毎日新聞2017年7月30日の読書面に、鴻巣友季子さんによる、レベッカ・ソルニット『ウォークス 歩くことの精神史』の書評が掲載されています。

「歩くこと」の精神史を網羅的に論じた大作である。
猿人が直立歩行を始めて以来、数百万年の時を経て、歩行はサバイバルのための生物的戦略から、思索と創造の原動力、推進力へと変わっていった。欧州において文化的歩行の原点には、思索する散歩者ルソーがいる。
(中略)
第三部「街角の人生」は、街中の散策である。

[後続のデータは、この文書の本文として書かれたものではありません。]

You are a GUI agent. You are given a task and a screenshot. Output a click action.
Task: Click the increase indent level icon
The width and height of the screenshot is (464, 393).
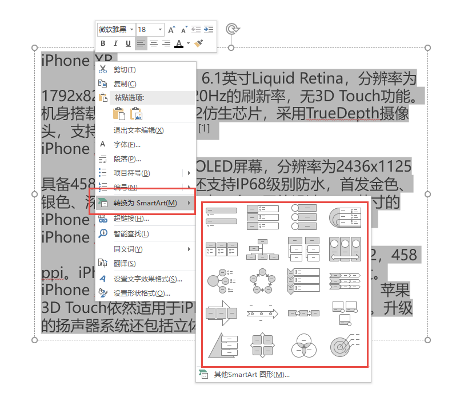tap(209, 30)
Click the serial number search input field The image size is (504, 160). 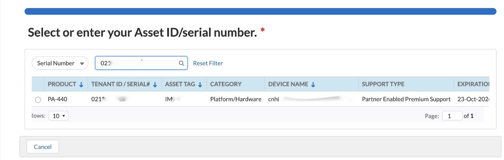point(139,63)

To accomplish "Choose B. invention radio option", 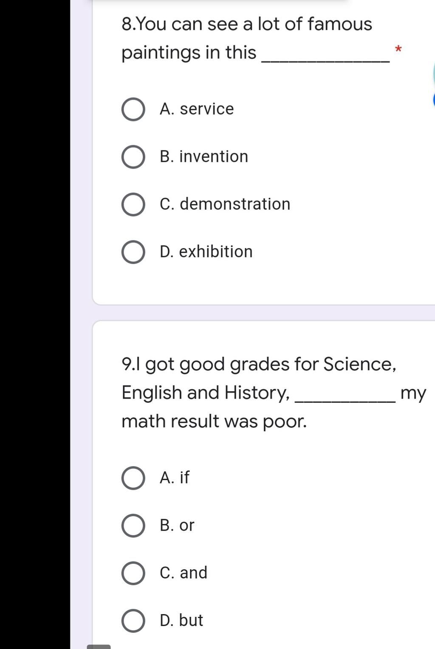I will coord(133,157).
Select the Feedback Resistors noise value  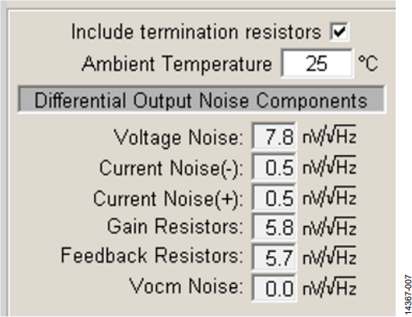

「街路」という言葉は「自然」に対して後ろ暗く、俗な、エロティックな、危険なものをひきつけるという。ロンドンの雑踏を歩く匿名者の悦びを綴ったウルフのエッセイが魅力的だ。同じころパリでは、同様に近眼で猫背の遊歩者(フラヌール)ベンヤミンとジョイスがすれ違っていた(かもしれない)。前者はパリを歩くボードレールの詩論を書き、後者はダブリンを歩く男を主人公に『ユリシーズ』を書いた。ブルトンはナジャと街で一夜をすごす。しかし女性は夜の遊歩者なれなかった。歩けば「商品」と見なされる恐れがあるからだ。本書では、歩行への取り組みにおける男女の違いも浮き彫りになる。
(中略)
原題はWanderlust。漂泊への想い。芭蕉の「おくのほそ道」の英訳でドナルド・キーンがこの単語をあてているのは、「そゞろ物の神につきて」という箇所だ。私たちは遠い祖先が立ち上がった時から、歩行熱にとりつかれている。